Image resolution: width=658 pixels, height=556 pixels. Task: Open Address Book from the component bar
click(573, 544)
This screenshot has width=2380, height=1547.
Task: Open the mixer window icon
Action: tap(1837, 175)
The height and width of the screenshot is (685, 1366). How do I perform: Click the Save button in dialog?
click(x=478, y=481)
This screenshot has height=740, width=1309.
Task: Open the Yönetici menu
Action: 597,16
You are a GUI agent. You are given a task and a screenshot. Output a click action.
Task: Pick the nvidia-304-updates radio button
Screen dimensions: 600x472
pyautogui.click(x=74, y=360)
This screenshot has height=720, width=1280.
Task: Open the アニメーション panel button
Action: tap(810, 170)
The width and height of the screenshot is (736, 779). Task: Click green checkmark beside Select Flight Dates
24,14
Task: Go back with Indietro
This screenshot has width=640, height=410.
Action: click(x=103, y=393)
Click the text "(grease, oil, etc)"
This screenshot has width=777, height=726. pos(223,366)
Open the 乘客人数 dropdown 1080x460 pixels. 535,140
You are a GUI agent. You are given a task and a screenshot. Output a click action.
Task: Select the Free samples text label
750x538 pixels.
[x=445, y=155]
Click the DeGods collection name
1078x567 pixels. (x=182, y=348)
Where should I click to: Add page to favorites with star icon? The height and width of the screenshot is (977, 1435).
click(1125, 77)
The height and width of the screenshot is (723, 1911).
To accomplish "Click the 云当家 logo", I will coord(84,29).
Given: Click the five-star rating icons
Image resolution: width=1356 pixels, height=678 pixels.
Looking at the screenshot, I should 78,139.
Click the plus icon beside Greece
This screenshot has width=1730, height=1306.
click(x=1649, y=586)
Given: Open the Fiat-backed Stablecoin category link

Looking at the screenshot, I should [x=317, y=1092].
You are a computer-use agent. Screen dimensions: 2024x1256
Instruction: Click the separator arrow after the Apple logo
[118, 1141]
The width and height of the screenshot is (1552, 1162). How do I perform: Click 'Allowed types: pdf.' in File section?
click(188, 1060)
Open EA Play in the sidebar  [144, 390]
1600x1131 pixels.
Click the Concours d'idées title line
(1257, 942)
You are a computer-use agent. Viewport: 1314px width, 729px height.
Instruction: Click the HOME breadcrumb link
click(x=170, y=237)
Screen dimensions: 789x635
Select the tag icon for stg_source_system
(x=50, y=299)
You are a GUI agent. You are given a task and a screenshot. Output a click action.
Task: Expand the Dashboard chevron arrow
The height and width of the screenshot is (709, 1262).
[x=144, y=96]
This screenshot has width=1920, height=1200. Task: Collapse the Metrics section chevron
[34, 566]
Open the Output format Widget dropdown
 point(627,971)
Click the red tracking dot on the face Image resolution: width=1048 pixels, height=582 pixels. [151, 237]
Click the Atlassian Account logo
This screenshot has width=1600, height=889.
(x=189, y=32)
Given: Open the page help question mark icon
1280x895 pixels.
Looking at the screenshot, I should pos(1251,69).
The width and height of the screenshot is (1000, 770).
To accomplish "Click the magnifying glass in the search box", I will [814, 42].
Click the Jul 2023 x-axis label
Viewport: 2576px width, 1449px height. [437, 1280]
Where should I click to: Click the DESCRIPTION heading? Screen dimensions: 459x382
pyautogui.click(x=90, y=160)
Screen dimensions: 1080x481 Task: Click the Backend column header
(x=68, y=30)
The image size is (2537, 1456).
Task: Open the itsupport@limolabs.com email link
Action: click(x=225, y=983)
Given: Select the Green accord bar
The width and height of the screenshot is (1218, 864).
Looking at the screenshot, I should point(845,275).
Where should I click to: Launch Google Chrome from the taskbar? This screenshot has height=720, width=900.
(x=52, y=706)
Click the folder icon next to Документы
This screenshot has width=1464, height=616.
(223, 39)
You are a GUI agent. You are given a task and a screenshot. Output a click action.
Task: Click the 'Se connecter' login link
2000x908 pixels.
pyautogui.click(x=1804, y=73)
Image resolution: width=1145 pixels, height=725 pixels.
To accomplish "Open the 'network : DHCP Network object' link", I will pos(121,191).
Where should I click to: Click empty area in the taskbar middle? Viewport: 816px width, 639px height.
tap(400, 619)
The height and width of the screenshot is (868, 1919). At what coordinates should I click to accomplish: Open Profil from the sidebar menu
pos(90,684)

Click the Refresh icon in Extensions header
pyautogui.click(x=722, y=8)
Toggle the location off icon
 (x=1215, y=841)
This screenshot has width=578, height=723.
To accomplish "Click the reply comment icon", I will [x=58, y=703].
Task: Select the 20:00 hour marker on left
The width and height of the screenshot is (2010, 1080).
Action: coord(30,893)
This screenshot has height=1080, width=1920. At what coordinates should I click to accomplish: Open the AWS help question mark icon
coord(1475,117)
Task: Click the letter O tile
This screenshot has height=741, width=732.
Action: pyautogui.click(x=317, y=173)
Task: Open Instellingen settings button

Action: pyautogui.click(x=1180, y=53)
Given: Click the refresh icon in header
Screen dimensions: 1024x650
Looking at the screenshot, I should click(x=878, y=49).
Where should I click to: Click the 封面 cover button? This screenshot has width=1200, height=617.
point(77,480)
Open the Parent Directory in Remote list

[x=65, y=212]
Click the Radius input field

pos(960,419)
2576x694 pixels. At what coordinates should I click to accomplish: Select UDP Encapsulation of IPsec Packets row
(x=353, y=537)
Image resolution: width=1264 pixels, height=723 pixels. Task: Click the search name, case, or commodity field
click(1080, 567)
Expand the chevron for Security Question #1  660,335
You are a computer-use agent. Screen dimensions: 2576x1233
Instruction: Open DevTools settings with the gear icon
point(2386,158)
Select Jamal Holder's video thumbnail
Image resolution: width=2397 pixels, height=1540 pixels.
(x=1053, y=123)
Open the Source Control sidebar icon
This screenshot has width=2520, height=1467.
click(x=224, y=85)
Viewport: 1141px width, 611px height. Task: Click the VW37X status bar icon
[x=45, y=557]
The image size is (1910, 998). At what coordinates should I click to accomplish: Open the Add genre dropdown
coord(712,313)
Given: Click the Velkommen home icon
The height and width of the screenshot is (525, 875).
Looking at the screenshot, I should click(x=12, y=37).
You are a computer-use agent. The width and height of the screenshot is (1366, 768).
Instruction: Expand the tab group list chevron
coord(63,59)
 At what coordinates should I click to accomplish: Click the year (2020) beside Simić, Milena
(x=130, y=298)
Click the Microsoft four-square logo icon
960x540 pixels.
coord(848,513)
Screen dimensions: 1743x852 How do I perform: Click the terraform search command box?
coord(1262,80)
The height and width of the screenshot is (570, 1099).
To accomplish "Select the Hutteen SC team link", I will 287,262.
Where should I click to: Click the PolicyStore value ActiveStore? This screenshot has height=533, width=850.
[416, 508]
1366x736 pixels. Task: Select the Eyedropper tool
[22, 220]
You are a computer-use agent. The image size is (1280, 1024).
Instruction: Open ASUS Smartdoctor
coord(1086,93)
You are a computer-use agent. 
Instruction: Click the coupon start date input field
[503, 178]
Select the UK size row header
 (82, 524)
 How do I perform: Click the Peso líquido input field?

——————

**Task requirements**
Rewrite the rows from the line containing "Task: Click the letter O tile" down through the line containing "(x=353, y=537)", swapping every "button" for "control" and leaving everything else unchanged.

**Written solution**
Task: Click the letter O tile
This screenshot has height=741, width=732.
Action: pyautogui.click(x=317, y=173)
Task: Open Instellingen settings control

Action: pyautogui.click(x=1180, y=53)
Given: Click the refresh icon in header
Screen dimensions: 1024x650
Looking at the screenshot, I should click(x=878, y=49).
Where should I click to: Click the 封面 cover control? This screenshot has width=1200, height=617.
point(77,480)
Open the Parent Directory in Remote list

[x=65, y=212]
Click the Radius input field

pos(960,419)
2576x694 pixels. At what coordinates should I click to accomplish: Select UDP Encapsulation of IPsec Packets row
(x=353, y=537)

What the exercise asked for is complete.